Though it may take a couple of years to get these fish to keeper size, it is a great move in the right direction.
Golden algae, as we have talked about on too many occasions, has killed the striped bass fishery on Granbury, Possum Kingdom and Lake Whitney. The deadly algae likes to show its ugly face in the winter and kills any gill-breathing animal caught in its bloom.
Hopefully this dreaded golden algae will stay at bay and allow our newly stocked fish to thrive.
The Brazos River system added striped bass decades ago to help control the population of bait fish in our man-made lakes. Overpopulation of bait fish can affect all species of game fish and by controlling the bait population.
The striped bass actually help all these species flourish. Striped bass can consume large amounts of shad and can consume really large gizzard shad where most species cannot.
Striped bass do not normally spawn successfully in the Brazos. There has been a documented spawn on Lake Whitney in the past however the success of the spawn is not sufficient to maintain the population.
Striped bass have to be stocked periodically to maintain population in all three of the Brazos lakes. No striped bass stocking is required on Texoma.
Granbury was stocked this year with 400,000 striped bass fry and 66,462 striped bass fingerlings. The fingerlings have a much better chance of survival.
However, when they have an overage at the hatchery and no space to grow the fingerlings, they will put the smaller fry right into the lake. With the abundance of white bass in our lake, the fry will have a tough time surviving, but hopefully many will.
Whitney was stocked with 177,052 fingerlings and 614,994 fry. Possum Kingdom was stocked with 100,958 striped bass fingerlings and 944,540 fry. Don’t ask me how they count these fish to those exact numbers, but that is what is listed on the TPWD website.
If you remember the last two springs we did not get our annual stocking of striped bass, which makes it three years since our last stocking. Two years back the golden algae killed all the hatchery fish at Wichita Falls, and fires at Possum Kingdom killed the striped bass at that hatchery.
Last year the Texas Parks and Wildlife actually missed the spawn and were not able to get brood fish to harvest the eggs and silt. This “missed effort” was due to the warm winter before last summer where the striped bass spawned early and they were not able to get those brood fish they needed below Lake Livingston.
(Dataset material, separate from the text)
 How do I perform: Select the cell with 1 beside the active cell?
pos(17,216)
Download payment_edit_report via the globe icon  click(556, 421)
Apparently that was the first time in over 30 years that the TPWD missed getting their brood striped bass.
The TPWD was not to miss this year for those lakes needing full-blooded striped bass. In fact, the TPWD stocked nearly six million striped bass this year in Buchanan, Buffalo Springs, Canyon, Livingston, Tawakoni, Travis and our three Brazos lakes mentioned above.
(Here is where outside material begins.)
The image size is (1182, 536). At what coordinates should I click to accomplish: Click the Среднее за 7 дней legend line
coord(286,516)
It is really good news that the TPWD is committed to restoring the striped bass fishery in the Brazos. Now if we could get some needed run-off to fill the lake! See you on the water.
HOOD COUNTY FISHING REPORT
Granbury water temperatures are around the 83-to-84-degree range on the main lake and continue to rise. Water levels continue to fall to below 7 feet low. Access is still available at Rough Creek Park and at the Hilton.
I have not heard if they are to open the launch at the dam (they have poured new concrete ramps, however they have been closed for a while).
Granbury fishing for sand bass is excellent. Limits of fish are easily taken at several areas of the lake on slabs. Stripers are slow. However, there a few to catch as I caught a 20-inch striper mixed in with the sand bass this past Sunday. Black bass anglers continue to catch good fish to 6 pounds on Granbury on soft plastics.
Squaw Creek action has slowed some for catfish and black bass. However, a few anglers are finding the black bass schooled up near deep pockets where shad are holding. Deep-diving crank baits and soft plastics rigged Texas style are producing the best on Squaw Creek. Tilapias continue to be caught using cast nets near the launch/dock.
Benbrook hybrid action is good on live shad and slabs fished in 15 to 25 feet of water. Bridgeport and Proctor have similar reports on flutter spoons and live shad.